**Description of the task:**
Answer these from the backtesting presentation:
1. Whose name follows the copyright sign?
2. What month and year are given?
3. Which pitfall has "look-ahead bias" in parentheses after it?

Backtesting Trading Strategies with Python


How to Backtest, Securitize and Optimize Your Trading Strategies


© Ran Aroussi
@aroussi | aroussi.com | github.com/ranaroussi



May, 2017

Agenda

  • Common backtesting pitfalls (and how to avoid them)
  • Pros & cons of different types of backtesting
  • Measuring backtest performance
  • Optimizing strategy parameters
  • Robustness testing with monte carlo
  • From back-testing to forward-testing

Common Backtesting Pitfalls

(and how to avoid them)

Common Backtesting Pitfalls

  • Data snooping (look-ahead bias)
  • Backtesting on in-sample data
  • Overfitting
  • Overtrading
  • Using survivor-biased data
  • Not considering market impact / slippage
  • Buy more shares than actually available
  • Pure Luck :-)

[Word and element location records]
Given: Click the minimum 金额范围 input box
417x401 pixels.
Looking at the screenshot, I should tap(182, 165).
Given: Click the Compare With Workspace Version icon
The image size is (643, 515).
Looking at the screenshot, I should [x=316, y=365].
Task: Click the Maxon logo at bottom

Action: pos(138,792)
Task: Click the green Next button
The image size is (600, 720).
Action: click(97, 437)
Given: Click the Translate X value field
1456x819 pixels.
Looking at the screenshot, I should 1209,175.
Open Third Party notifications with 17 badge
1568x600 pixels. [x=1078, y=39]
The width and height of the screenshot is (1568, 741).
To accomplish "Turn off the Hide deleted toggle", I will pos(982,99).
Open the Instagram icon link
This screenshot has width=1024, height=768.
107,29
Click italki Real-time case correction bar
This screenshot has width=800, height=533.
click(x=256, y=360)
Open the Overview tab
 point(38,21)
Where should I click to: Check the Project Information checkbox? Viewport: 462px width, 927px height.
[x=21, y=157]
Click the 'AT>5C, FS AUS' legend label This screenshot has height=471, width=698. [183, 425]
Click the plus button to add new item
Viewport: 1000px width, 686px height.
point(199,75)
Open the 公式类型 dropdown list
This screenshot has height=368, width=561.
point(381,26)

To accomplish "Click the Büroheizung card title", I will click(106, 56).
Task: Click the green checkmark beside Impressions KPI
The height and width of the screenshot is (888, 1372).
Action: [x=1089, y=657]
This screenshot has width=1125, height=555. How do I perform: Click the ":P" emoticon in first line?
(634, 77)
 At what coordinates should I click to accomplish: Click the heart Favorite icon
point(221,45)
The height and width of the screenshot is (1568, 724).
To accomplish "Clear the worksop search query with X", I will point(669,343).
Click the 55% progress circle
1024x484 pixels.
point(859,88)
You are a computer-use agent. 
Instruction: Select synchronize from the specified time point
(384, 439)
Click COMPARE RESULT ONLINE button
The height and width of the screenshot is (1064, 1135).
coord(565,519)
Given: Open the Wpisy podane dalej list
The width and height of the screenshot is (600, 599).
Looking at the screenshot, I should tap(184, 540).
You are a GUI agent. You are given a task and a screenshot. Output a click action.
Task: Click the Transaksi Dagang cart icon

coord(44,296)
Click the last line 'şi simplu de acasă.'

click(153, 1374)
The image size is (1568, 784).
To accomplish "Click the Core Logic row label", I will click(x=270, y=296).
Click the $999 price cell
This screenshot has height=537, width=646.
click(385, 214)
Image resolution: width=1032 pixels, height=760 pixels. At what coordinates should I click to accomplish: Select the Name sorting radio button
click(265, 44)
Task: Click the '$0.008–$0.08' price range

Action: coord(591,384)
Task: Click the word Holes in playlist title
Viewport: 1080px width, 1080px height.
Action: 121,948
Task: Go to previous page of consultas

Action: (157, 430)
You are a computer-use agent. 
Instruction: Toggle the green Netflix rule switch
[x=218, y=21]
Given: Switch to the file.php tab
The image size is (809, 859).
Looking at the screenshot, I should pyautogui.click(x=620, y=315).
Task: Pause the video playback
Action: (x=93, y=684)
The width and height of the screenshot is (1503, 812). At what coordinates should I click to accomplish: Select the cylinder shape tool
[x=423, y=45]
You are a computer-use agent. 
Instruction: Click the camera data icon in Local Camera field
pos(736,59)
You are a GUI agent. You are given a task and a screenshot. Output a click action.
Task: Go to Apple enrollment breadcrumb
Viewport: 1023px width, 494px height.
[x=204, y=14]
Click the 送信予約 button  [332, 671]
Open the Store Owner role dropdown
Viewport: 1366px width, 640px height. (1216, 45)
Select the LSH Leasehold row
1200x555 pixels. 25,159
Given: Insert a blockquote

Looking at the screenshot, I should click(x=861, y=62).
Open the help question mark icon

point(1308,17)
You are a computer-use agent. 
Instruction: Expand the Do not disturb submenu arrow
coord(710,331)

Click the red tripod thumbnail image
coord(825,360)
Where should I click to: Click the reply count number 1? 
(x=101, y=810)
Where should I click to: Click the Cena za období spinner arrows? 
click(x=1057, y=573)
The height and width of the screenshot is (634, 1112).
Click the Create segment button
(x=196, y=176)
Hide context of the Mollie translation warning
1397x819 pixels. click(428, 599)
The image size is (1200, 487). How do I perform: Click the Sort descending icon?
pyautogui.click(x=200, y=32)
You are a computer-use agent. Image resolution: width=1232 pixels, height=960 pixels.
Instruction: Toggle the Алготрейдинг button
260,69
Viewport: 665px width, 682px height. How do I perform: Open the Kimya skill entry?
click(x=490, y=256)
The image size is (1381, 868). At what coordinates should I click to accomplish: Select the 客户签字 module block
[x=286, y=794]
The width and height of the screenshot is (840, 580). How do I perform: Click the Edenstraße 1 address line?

**Written reply:**
1. Ran Aroussi
2. May, 2017
3. Data snooping